| Texte fourni |
Cour des droits de l'Homme: la Suisse condamnée depuis une tour d'ivoire

  • STÉPHANE CHOLLET

JUSTICE • Dans un arrêt du 15 mars, la Cour européenne des droits de l’Homme, sur recours de la faîtière des syndicats genevois (CGAS), a condamné la Suisse pour ne pas avoir autorisé le défilé du 1ermai 2020. Avec leur petit rétroscope juridique, quatre juges contre trois ont décidé que la Suisse ne pouvait pas, du 17 mars au 30 mai 2020, interdire toute manifestation dans l’espace public, sans ouvrir une voie de recours pour faire examiner la légalité et la justesse de cette mesure.

Je ne m’attarderai pas sur la controverse de savoir si la CGAS, qui avait d’elle-même renoncé à cette manifestation, pouvait s’adresser directement à Strasbourg sans passer par le Tribunal fédéral (TF).

| Exercice 1 |
Indiquez si chacun des énoncés (a), (b) et (c) concorde avec l'article sur la condamnation de la Suisse, en répondant par oui ou par non et en citant les mots décisifs de l'article. (a) La décision de la Cour a été prise par quatre juges sur sept. (b) La CGAS a maintenu sa manifestation malgré l'interdiction. (c) L'auteur examine en détail si la CGAS pouvait saisir Strasbourg sans passer par le Tribunal fédéral.
| Exercice 2 |
Relevez toutes les organisations et juridictions dont l'article sur la condamnation de la Suisse donne le nom complet, sans compter les États.
| Exercice 3 |
Poursuivez l'article sur la condamnation de la Suisse par la Cour européenne des droits de l'Homme à la suite de sa dernière phrase.

| Données fournies |

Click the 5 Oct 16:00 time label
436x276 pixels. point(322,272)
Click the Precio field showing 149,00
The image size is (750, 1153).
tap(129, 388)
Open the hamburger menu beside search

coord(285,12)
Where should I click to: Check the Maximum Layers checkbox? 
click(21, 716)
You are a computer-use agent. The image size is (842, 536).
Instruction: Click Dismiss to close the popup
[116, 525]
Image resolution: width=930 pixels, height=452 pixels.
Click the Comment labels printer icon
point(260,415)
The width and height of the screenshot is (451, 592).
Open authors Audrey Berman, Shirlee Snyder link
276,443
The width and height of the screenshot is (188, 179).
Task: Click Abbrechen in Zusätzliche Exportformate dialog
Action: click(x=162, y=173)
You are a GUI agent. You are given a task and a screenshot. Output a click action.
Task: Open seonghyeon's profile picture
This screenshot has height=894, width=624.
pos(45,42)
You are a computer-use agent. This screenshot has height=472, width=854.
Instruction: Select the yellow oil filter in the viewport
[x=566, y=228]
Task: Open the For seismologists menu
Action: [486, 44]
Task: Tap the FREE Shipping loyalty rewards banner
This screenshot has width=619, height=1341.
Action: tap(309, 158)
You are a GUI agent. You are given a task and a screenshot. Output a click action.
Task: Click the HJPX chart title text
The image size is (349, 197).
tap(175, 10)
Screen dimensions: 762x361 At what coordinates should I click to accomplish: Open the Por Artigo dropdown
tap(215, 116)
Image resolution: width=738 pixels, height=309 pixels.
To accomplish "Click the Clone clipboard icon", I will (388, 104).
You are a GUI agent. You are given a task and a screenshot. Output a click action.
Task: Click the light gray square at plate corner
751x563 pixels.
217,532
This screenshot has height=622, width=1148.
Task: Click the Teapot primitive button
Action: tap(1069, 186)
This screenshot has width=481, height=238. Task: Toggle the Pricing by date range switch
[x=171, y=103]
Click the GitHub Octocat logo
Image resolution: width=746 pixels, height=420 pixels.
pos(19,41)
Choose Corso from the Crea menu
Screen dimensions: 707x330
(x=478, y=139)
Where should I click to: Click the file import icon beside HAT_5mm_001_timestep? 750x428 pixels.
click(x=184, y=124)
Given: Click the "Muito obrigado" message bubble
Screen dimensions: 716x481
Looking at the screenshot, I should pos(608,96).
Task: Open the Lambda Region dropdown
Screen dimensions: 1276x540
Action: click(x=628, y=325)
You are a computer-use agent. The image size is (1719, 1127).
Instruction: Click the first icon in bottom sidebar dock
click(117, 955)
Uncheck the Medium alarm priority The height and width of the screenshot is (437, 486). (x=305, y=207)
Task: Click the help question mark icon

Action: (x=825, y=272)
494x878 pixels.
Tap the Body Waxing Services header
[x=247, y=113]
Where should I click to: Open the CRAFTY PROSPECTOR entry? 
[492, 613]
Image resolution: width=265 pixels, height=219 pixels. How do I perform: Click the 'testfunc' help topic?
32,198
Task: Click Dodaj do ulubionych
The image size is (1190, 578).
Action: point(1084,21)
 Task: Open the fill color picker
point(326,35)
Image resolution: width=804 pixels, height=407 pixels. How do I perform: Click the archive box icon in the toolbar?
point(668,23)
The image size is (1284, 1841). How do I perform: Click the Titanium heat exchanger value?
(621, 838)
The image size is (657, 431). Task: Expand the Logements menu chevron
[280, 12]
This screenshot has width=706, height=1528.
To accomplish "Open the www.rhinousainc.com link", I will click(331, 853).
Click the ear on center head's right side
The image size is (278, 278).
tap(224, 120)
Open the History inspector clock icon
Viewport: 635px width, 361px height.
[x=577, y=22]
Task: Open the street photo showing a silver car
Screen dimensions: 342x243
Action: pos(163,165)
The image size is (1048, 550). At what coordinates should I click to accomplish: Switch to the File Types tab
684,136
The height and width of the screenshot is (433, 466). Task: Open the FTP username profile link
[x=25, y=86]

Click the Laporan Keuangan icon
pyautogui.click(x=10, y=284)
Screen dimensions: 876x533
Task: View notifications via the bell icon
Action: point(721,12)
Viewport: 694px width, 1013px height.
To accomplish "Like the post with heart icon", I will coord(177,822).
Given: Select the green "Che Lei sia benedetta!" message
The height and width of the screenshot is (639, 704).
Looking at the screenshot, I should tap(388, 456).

| Corrigé 1 |
(a) Oui : « quatre juges contre trois ont décidé »
(b) Non : « qui avait d’elle-même renoncé à cette manifestation »
(c) Non : « Je ne m’attarderai pas sur la controverse de savoir si la CGAS »

| Corrigé 2 |
- Cour européenne des droits de l’Homme
- faîtière des syndicats genevois (CGAS)
- Tribunal fédéral (TF)

| Corrigé 3 |
Je m’étonne cependant que depuis leur tour d’ivoire, à la sortie balbutiante de l’une des crises sanitaires les plus meurtrières qu’a connues la planète depuis un siècle et alors que les bombes tombent aux portes des pays membres du Conseil de l’Europe, une majorité de juges puisse raisonner dans la plus totale abstraction, sans se demander quelle était l’envergure de la manifestation projetée, sans s’interroger sur la propagation du virus à l’époque, sur l’absence de vaccination ou de traitement efficace, sur la surcharge des hôpitaux ou sur les mesures prises ailleurs en Europe.

Etait-il imaginable le 1er mai 2020 de voir défiler à travers Genève des milliers de manifestants, auxquels se seraient ralliés opportunément tous les anti-tout environnants?

Mais ce qui me scandalise plus encore, c’est de voir que la Suisse a été condamnée grâce à la voix de son propre représentant, un ancien juge du TF (ndlr: Andreas Zünd), sans doute trop heureux de faire la leçon à son pays et de donner ainsi bien inopportunément l’image de son indépendance.